Shepard stood there, frozen, her hand still resting on Tali's arm.

She was distantly aware of what sounded like some hurried whispers coming from nearby. A soft thud, like someone getting hit, and a distinctly Scottish-sounding "ow." The door opening and closing. And she just... stood there.

"Say something? Please?" Tali asked, and there was something in her voice that Shepard didn't think she had ever noticed before. "I'll even take embarrassed laughter at this point."

Shepard blinked. Then she realized that her hand was still on Tali's arm, and she jerked it away. "Sorry, I—" She trailed off, not quite sure what she was even trying to say. "I mean—"

Tali didn't say anything. She didn't have to say anything. That was something Shepard had always loved about her, the fact that she let her body language speak so clearly for her, and right now it was saying more than words ever could.

And Tali clearly thought that she was trying to say "no."

"I thought it was just me," Shepard finally managed to blurt out. Then she grimaced. She'd never been good with words, not when it was important. She could make grand speeches with the best of them, but when it came to things like feelings she tripped over her own tongue.

Tali stared at her. Or, at least, Shepard assumed she was staring at her. It was hard to tell, without seeing her face, but she was definitely getting the impression that she was being stared at.

"Are you saying—?" Tali asked, trailing off as if she was having just as much trouble as Shepard when it came to finding the words. There was hope in her voice that hadn't been there a minute or so ago, though.

Shepard couldn't help it. She smiled. "Yes," she said simply. "I am."


The first time Shepard saw Tali's face, the only thing she could think to say was: "oh."

She was staring. She knew that she was staring. But she couldn't quite force her body to do anything else, not when she was seeing her best friend—her girlfriend—for the first time.

Tali stared back at her, and for the first time ever Shepard could see her staring at her. A thousand and one different expressions were flooding over her face, as if she couldn't make up her mind on just one.

"Good 'oh' or bad 'oh'?" Tali asked, a hint of her earlier nervousness still in her voice.
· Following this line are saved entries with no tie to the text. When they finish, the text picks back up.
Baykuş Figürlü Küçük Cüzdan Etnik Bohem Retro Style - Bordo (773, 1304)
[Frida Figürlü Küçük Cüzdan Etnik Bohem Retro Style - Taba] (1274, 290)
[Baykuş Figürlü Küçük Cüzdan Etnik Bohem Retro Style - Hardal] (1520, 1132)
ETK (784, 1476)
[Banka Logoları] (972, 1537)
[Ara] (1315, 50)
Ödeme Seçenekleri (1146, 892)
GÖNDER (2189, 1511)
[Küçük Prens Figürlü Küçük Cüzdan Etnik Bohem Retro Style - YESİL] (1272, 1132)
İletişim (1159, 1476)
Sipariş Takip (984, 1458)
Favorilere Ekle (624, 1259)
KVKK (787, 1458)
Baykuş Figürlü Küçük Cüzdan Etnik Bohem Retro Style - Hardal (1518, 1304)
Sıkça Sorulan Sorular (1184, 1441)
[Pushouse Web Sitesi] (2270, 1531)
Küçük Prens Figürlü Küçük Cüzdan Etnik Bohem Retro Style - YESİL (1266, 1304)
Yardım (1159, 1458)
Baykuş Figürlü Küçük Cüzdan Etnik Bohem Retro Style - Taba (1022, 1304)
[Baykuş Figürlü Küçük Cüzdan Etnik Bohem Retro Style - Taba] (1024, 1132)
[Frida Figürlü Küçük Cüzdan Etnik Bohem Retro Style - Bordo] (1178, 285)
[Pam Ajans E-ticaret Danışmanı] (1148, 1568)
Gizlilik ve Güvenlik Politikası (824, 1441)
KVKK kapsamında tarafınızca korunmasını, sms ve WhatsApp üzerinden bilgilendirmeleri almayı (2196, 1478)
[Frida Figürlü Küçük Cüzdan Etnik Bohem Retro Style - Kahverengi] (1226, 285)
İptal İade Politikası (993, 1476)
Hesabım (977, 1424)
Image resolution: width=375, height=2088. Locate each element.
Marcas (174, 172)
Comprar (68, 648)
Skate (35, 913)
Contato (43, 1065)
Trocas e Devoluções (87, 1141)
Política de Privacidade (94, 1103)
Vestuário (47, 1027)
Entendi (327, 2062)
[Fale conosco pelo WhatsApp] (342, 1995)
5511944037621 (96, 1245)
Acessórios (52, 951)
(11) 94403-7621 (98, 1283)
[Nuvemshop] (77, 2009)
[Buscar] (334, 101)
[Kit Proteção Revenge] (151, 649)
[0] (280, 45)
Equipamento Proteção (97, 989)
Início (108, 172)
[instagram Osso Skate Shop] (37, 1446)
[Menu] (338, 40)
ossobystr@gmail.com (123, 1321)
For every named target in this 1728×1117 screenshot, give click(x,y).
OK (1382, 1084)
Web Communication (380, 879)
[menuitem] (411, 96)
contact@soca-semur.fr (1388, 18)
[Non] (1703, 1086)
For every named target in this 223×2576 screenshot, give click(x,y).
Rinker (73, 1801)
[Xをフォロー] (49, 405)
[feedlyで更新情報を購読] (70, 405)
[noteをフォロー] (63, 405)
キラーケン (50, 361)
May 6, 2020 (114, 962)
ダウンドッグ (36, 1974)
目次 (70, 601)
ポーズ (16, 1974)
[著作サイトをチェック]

Shepard kept staring for another second or two, trying her best to memorize exactly what Tali's face looked like under that mask. Then she leaned in and kissed her.

Tali made a surprised sound, but she didn't pull back or push Shepard away. She leaned into the kiss instead, even if it was a little awkwardly at first.

"Good," Shepard murmured against Tali's lips, not pulling away. "Definitely good."